### Work item
Copy all of the records below verbatim.
Start of Entries shown
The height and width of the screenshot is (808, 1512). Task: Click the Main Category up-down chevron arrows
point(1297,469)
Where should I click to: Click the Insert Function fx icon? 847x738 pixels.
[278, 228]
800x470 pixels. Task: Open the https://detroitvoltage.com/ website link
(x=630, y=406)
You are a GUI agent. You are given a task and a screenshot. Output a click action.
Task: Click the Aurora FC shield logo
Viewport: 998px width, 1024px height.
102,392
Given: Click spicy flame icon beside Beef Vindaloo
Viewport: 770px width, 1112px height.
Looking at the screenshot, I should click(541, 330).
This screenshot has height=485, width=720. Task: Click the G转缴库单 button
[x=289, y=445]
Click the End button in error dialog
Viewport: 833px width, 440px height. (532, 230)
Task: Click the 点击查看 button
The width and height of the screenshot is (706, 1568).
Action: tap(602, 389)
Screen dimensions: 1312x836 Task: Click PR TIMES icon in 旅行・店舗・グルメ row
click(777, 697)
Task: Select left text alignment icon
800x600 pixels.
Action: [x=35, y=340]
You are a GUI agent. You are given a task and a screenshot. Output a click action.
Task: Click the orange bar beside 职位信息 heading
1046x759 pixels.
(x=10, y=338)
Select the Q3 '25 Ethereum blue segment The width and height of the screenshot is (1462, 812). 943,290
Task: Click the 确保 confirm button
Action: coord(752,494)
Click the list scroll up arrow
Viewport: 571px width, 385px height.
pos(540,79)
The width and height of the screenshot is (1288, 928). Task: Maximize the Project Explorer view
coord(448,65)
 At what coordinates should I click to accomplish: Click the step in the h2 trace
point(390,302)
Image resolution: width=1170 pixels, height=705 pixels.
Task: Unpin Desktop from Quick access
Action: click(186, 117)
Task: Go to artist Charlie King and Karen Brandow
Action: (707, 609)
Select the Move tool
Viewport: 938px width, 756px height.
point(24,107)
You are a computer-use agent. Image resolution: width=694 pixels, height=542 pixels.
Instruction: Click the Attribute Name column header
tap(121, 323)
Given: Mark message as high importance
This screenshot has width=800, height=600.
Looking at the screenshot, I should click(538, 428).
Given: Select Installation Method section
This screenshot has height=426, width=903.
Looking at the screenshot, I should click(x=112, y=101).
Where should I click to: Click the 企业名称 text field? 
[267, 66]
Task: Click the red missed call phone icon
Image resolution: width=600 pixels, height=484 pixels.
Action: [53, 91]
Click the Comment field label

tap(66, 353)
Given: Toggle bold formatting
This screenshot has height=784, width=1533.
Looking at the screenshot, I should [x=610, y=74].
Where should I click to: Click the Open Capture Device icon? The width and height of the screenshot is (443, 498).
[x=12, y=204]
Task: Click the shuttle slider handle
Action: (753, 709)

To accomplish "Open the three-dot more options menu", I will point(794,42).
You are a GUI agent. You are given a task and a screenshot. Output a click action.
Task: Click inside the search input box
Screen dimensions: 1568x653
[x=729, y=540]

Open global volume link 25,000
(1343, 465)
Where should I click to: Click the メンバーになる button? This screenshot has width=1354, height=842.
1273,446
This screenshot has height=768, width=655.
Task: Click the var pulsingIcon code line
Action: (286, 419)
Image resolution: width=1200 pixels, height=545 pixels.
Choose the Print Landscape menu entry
End of Entries shown
### Solution for this problem
The height and width of the screenshot is (808, 1512). Task: Click the Main Category up-down chevron arrows
point(1297,469)
Where should I click to: Click the Insert Function fx icon? 847x738 pixels.
[278, 228]
800x470 pixels. Task: Open the https://detroitvoltage.com/ website link
(x=630, y=406)
You are a GUI agent. You are given a task and a screenshot. Output a click action.
Task: Click the Aurora FC shield logo
Viewport: 998px width, 1024px height.
102,392
Given: Click spicy flame icon beside Beef Vindaloo
Viewport: 770px width, 1112px height.
Looking at the screenshot, I should click(541, 330).
This screenshot has height=485, width=720. Task: Click the G转缴库单 button
[x=289, y=445]
Click the End button in error dialog
Viewport: 833px width, 440px height. (532, 230)
Task: Click the 点击查看 button
The width and height of the screenshot is (706, 1568).
Action: tap(602, 389)
Screen dimensions: 1312x836 Task: Click PR TIMES icon in 旅行・店舗・グルメ row
click(777, 697)
Task: Select left text alignment icon
800x600 pixels.
Action: [x=35, y=340]
You are a GUI agent. You are given a task and a screenshot. Output a click action.
Task: Click the orange bar beside 职位信息 heading
1046x759 pixels.
(x=10, y=338)
Select the Q3 '25 Ethereum blue segment The width and height of the screenshot is (1462, 812). 943,290
Task: Click the 确保 confirm button
Action: coord(752,494)
Click the list scroll up arrow
Viewport: 571px width, 385px height.
pos(540,79)
The width and height of the screenshot is (1288, 928). Task: Maximize the Project Explorer view
coord(448,65)
 At what coordinates should I click to accomplish: Click the step in the h2 trace
point(390,302)
Image resolution: width=1170 pixels, height=705 pixels.
Task: Unpin Desktop from Quick access
Action: click(186, 117)
Task: Go to artist Charlie King and Karen Brandow
Action: (707, 609)
Select the Move tool
Viewport: 938px width, 756px height.
point(24,107)
You are a computer-use agent. Image resolution: width=694 pixels, height=542 pixels.
Instruction: Click the Attribute Name column header
tap(121, 323)
Given: Mark message as high importance
This screenshot has width=800, height=600.
Looking at the screenshot, I should click(538, 428).
Given: Select Installation Method section
This screenshot has height=426, width=903.
Looking at the screenshot, I should click(x=112, y=101).
Where should I click to: Click the 企业名称 text field? 
[267, 66]
Task: Click the red missed call phone icon
Image resolution: width=600 pixels, height=484 pixels.
Action: [53, 91]
Click the Comment field label

tap(66, 353)
Given: Toggle bold formatting
This screenshot has height=784, width=1533.
Looking at the screenshot, I should [x=610, y=74].
Where should I click to: Click the Open Capture Device icon? The width and height of the screenshot is (443, 498).
[x=12, y=204]
Task: Click the shuttle slider handle
Action: (753, 709)

To accomplish "Open the three-dot more options menu", I will point(794,42).
You are a GUI agent. You are given a task and a screenshot. Output a click action.
Task: Click inside the search input box
Screen dimensions: 1568x653
[x=729, y=540]

Open global volume link 25,000
(1343, 465)
Where should I click to: Click the メンバーになる button? This screenshot has width=1354, height=842.
1273,446
This screenshot has height=768, width=655.
Task: Click the var pulsingIcon code line
Action: (286, 419)
Image resolution: width=1200 pixels, height=545 pixels.
Choose the Print Landscape menu entry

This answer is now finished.